1914 Helps establish Playhouse Settlement (later called Karamu House), social settlement house in the Central Avenue district of Cleveland. Buys automobile and learns to drive.
1915 Skids on hill and crashes car in February; accident kills a young female passenger and injures his wife. Edwin graduates from dental school at Northwestern and opens practice in Chicago. Supports woman suffrage in"Women's Rights," article published in August Crisis. Successfully protests plan by Ohio agricultural official toarrange screening of D. W. Griffith's film The Birth of a Nation for youth excursion group.
1916 Attends conference on racial issues held at Amenia, New York, estate of Joel Spingarn.
1917 Enlists Chamber of Commerce in successful attempt to have The Birth of a Nation banned in Cleveland. Becomes member of National Arts Club. Protests harsh treatment of black soldiers in southern training camps.
1918 Forms business partnership with Helen C. Moore, a white stenographer who becomes office manager of Chesnutt & Moore.
1920 Falls ill with appendicitis and peritonitis. Father dies.
1921 Novel Paul Marchand, F.M.C. is rejected by Houghton, Mifflin and Alfred Knopf (published in 1999). The House Behind the Cedars is serialized in the Chicago Defender.
1922 Signs protest against American occupation of Haiti.
1923 Supports protest against attempt by Harvard University to exclude black students from its freshman dormitories and dining halls.

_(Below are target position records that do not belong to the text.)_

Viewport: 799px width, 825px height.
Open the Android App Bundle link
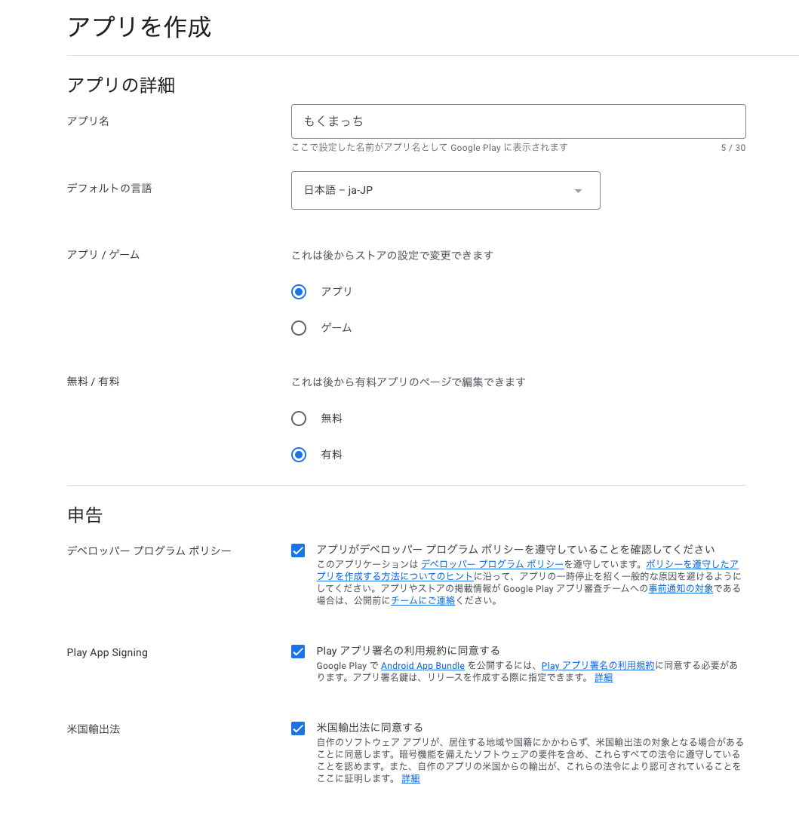pyautogui.click(x=423, y=666)
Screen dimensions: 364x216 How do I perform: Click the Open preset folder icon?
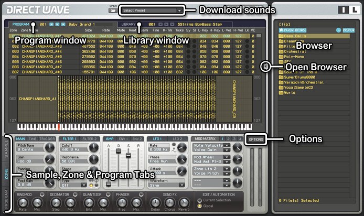pyautogui.click(x=112, y=10)
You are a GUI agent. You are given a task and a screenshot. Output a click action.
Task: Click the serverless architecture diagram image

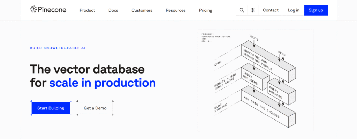pyautogui.click(x=256, y=80)
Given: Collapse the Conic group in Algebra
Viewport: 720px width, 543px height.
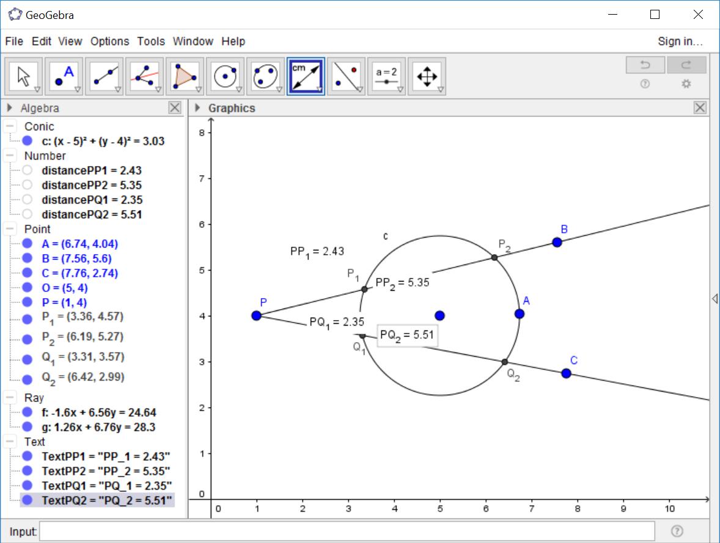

1924 Dorothy marries John Slade. Film adaptation of The House Behind the Cedars, produced and directed by Oscar Micheaux, is released (Micheaux will release another version, Veiled Aristocrats, in 1932). Conjure tale "The Marked Tree" appears in The Crisis, December 1924 - January 1925.
1925 Grandson John Chesnutt Slade born. Builds summer house at Idlewild, resort near Baldwin, Michigan.
1926 Corresponds with Carl Van Vechten, who had praised Chesnutt's work in his novel Nigger Heaven.
1927 New edition of The Conjure Woman published by Houghton, Mifflin.
1928 Appears before Senate committee to oppose the Shipstead Anti-Injunction bill because of the racially exclusive practices of labor unions. Awarded Spingarn Medal by the NAACP. Completes novel The Quarry (published in 1999).
1930 Publishes "The Negro in Cleveland" in Clevelander, November.
1931 "Post-Bellum — Pre-Harlem" published in The Colophon and reprinted in The Crisis.
1932 Dies at home at 5:30 p.m. on November 15 of arteriosclerosis complicated by hypertension. Buried in Lake View Cemetery after funeral service at Emmanuel Episcopal Church.